→ **TASK DESCRIPTION**
Below are entries. Reproduce exactly the lines between the line holding "Зарегистрироваться (1363, 40)" and the line holding "For every named target in this 1470×1491", inclusive, and only those.

→ **LISTED ENTRIES**

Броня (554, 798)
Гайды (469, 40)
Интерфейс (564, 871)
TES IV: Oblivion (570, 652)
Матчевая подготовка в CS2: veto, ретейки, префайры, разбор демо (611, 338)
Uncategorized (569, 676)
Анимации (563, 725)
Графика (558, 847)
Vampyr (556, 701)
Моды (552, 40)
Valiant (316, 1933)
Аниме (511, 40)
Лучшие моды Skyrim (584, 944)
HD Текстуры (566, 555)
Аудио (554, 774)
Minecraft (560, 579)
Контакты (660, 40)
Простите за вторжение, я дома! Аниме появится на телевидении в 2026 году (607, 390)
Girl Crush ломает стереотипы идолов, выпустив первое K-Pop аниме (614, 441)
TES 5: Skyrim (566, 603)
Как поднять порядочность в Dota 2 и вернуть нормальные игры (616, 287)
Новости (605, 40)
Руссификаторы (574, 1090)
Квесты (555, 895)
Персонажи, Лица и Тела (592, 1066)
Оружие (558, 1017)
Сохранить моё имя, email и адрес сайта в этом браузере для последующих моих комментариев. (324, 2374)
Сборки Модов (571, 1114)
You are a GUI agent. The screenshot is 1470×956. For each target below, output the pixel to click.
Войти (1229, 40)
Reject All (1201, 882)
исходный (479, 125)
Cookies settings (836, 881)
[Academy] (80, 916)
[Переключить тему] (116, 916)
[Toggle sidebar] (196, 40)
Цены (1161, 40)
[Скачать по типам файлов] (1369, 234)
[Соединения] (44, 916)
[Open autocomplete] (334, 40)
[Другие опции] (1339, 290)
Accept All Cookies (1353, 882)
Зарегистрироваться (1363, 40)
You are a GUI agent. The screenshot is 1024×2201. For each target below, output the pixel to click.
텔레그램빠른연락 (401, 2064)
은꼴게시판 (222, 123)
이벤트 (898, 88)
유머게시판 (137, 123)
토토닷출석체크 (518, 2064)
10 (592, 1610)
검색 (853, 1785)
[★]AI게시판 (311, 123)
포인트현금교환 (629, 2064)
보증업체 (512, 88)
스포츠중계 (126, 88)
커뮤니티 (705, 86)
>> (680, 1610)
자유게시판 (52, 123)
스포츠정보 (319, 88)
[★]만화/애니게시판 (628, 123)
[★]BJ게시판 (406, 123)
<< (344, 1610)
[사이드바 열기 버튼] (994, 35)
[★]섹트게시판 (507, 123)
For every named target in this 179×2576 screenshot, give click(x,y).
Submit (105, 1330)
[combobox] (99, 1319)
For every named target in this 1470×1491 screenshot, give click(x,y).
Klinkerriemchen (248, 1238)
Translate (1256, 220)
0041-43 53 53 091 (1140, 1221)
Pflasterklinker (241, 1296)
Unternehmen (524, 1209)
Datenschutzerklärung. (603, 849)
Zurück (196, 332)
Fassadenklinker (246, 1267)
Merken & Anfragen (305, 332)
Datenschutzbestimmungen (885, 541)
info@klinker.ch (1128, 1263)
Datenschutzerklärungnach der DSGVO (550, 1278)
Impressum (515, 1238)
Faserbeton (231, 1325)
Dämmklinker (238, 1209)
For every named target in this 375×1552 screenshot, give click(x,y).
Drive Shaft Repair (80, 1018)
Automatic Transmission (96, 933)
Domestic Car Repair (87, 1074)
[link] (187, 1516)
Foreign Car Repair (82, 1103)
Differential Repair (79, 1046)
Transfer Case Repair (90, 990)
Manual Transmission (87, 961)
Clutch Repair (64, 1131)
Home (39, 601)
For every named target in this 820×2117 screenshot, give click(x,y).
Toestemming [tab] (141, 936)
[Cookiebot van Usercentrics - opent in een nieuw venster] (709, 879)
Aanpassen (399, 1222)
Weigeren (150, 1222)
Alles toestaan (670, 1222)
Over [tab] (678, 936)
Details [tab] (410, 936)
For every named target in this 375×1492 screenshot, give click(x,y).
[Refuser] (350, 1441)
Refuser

→ **THE COMPLETED TASK**
Зарегистрироваться (1363, 40)
You are a GUI agent. The screenshot is 1024×2201. For each target below, output the pixel to click.
텔레그램빠른연락 (401, 2064)
은꼴게시판 (222, 123)
이벤트 (898, 88)
유머게시판 (137, 123)
토토닷출석체크 (518, 2064)
10 (592, 1610)
검색 (853, 1785)
[★]AI게시판 (311, 123)
포인트현금교환 (629, 2064)
보증업체 (512, 88)
스포츠중계 (126, 88)
커뮤니티 (705, 86)
>> (680, 1610)
자유게시판 (52, 123)
스포츠정보 (319, 88)
[★]만화/애니게시판 (628, 123)
[★]BJ게시판 (406, 123)
<< (344, 1610)
[사이드바 열기 버튼] (994, 35)
[★]섹트게시판 (507, 123)
For every named target in this 179×2576 screenshot, give click(x,y).
Submit (105, 1330)
[combobox] (99, 1319)
For every named target in this 1470×1491 screenshot, give click(x,y).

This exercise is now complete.